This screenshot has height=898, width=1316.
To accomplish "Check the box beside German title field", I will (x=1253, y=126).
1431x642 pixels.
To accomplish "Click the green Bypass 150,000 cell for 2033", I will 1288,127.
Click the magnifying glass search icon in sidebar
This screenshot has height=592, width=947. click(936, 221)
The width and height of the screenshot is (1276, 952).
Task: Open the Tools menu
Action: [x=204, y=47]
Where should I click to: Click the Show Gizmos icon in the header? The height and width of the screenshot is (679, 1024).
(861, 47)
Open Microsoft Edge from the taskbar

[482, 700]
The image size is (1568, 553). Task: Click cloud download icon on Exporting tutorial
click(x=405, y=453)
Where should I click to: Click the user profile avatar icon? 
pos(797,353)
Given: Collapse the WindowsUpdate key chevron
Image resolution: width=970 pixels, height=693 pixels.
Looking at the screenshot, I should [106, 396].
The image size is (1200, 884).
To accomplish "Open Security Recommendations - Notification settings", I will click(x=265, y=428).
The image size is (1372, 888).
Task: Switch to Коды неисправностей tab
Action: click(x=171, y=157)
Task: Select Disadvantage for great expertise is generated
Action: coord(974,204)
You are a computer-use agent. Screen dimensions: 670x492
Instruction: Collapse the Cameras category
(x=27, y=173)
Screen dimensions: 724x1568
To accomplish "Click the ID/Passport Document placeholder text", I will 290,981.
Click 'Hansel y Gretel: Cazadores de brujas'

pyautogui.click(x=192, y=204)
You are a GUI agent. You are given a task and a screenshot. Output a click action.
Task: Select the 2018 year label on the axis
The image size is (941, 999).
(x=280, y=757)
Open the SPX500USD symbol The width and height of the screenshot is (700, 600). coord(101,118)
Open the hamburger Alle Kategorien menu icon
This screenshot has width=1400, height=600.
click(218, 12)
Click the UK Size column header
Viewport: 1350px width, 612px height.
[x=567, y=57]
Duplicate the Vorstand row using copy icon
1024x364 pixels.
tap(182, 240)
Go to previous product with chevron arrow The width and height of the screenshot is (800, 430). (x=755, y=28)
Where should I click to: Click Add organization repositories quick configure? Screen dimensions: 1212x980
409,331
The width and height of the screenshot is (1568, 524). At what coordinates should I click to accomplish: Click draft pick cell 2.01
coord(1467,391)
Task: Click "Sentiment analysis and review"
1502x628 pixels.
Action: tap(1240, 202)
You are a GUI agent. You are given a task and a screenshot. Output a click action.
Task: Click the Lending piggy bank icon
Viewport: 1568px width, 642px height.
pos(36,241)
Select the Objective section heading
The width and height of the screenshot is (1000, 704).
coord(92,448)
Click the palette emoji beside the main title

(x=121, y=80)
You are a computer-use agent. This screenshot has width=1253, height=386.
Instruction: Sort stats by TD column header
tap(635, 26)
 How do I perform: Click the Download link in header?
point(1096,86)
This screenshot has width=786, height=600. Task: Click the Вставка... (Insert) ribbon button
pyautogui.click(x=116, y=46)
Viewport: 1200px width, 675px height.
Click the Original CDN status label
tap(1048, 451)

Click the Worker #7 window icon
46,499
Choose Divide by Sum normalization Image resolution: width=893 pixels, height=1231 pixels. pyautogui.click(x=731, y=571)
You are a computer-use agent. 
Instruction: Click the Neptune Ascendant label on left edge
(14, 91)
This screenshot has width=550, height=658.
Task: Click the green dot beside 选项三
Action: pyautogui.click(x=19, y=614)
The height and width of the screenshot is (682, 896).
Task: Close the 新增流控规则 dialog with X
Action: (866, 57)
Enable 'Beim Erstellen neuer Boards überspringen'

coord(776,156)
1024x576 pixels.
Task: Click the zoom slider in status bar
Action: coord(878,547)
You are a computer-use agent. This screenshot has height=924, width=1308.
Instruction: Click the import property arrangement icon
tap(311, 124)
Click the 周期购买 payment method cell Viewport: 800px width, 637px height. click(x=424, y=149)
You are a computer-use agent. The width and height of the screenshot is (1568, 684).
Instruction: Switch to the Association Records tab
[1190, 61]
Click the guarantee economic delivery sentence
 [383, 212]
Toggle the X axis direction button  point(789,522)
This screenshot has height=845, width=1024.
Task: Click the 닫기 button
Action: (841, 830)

■ ■ ■

▶ _Exercise goal_
Reproduce all of the records above word for word, leaving every line unchanged.

▶ _The response_
This screenshot has height=898, width=1316.
To accomplish "Check the box beside German title field", I will (x=1253, y=126).
1431x642 pixels.
To accomplish "Click the green Bypass 150,000 cell for 2033", I will 1288,127.
Click the magnifying glass search icon in sidebar
This screenshot has height=592, width=947. click(936, 221)
The width and height of the screenshot is (1276, 952).
Task: Open the Tools menu
Action: [x=204, y=47]
Where should I click to: Click the Show Gizmos icon in the header? The height and width of the screenshot is (679, 1024).
(861, 47)
Open Microsoft Edge from the taskbar

[482, 700]
The image size is (1568, 553). Task: Click cloud download icon on Exporting tutorial
click(x=405, y=453)
Where should I click to: Click the user profile avatar icon? 
pos(797,353)
Given: Collapse the WindowsUpdate key chevron
Image resolution: width=970 pixels, height=693 pixels.
Looking at the screenshot, I should [106, 396].
The image size is (1200, 884).
To accomplish "Open Security Recommendations - Notification settings", I will click(x=265, y=428).
The image size is (1372, 888).
Task: Switch to Коды неисправностей tab
Action: click(x=171, y=157)
Task: Select Disadvantage for great expertise is generated
Action: coord(974,204)
You are a computer-use agent. Screen dimensions: 670x492
Instruction: Collapse the Cameras category
(x=27, y=173)
Screen dimensions: 724x1568
To accomplish "Click the ID/Passport Document placeholder text", I will 290,981.
Click 'Hansel y Gretel: Cazadores de brujas'

pyautogui.click(x=192, y=204)
You are a GUI agent. You are given a task and a screenshot. Output a click action.
Task: Select the 2018 year label on the axis
The image size is (941, 999).
(x=280, y=757)
Open the SPX500USD symbol The width and height of the screenshot is (700, 600). coord(101,118)
Open the hamburger Alle Kategorien menu icon
This screenshot has width=1400, height=600.
click(218, 12)
Click the UK Size column header
Viewport: 1350px width, 612px height.
[x=567, y=57]
Duplicate the Vorstand row using copy icon
1024x364 pixels.
tap(182, 240)
Go to previous product with chevron arrow The width and height of the screenshot is (800, 430). (x=755, y=28)
Where should I click to: Click Add organization repositories quick configure? Screen dimensions: 1212x980
409,331
The width and height of the screenshot is (1568, 524). At what coordinates should I click to accomplish: Click draft pick cell 2.01
coord(1467,391)
Task: Click "Sentiment analysis and review"
1502x628 pixels.
Action: tap(1240, 202)
You are a GUI agent. You are given a task and a screenshot. Output a click action.
Task: Click the Lending piggy bank icon
Viewport: 1568px width, 642px height.
pos(36,241)
Select the Objective section heading
The width and height of the screenshot is (1000, 704).
coord(92,448)
Click the palette emoji beside the main title

(x=121, y=80)
You are a computer-use agent. This screenshot has width=1253, height=386.
Instruction: Sort stats by TD column header
tap(635, 26)
 How do I perform: Click the Download link in header?
point(1096,86)
This screenshot has width=786, height=600. Task: Click the Вставка... (Insert) ribbon button
pyautogui.click(x=116, y=46)
Viewport: 1200px width, 675px height.
Click the Original CDN status label
tap(1048, 451)

Click the Worker #7 window icon
46,499
Choose Divide by Sum normalization Image resolution: width=893 pixels, height=1231 pixels. pyautogui.click(x=731, y=571)
You are a computer-use agent. 
Instruction: Click the Neptune Ascendant label on left edge
(14, 91)
This screenshot has width=550, height=658.
Task: Click the green dot beside 选项三
Action: pyautogui.click(x=19, y=614)
The height and width of the screenshot is (682, 896).
Task: Close the 新增流控规则 dialog with X
Action: (866, 57)
Enable 'Beim Erstellen neuer Boards überspringen'

coord(776,156)
1024x576 pixels.
Task: Click the zoom slider in status bar
Action: coord(878,547)
You are a computer-use agent. This screenshot has height=924, width=1308.
Instruction: Click the import property arrangement icon
tap(311, 124)
Click the 周期购买 payment method cell Viewport: 800px width, 637px height. click(x=424, y=149)
You are a computer-use agent. The width and height of the screenshot is (1568, 684).
Instruction: Switch to the Association Records tab
[1190, 61]
Click the guarantee economic delivery sentence
 [383, 212]
Toggle the X axis direction button  point(789,522)
This screenshot has height=845, width=1024.
Task: Click the 닫기 button
Action: (841, 830)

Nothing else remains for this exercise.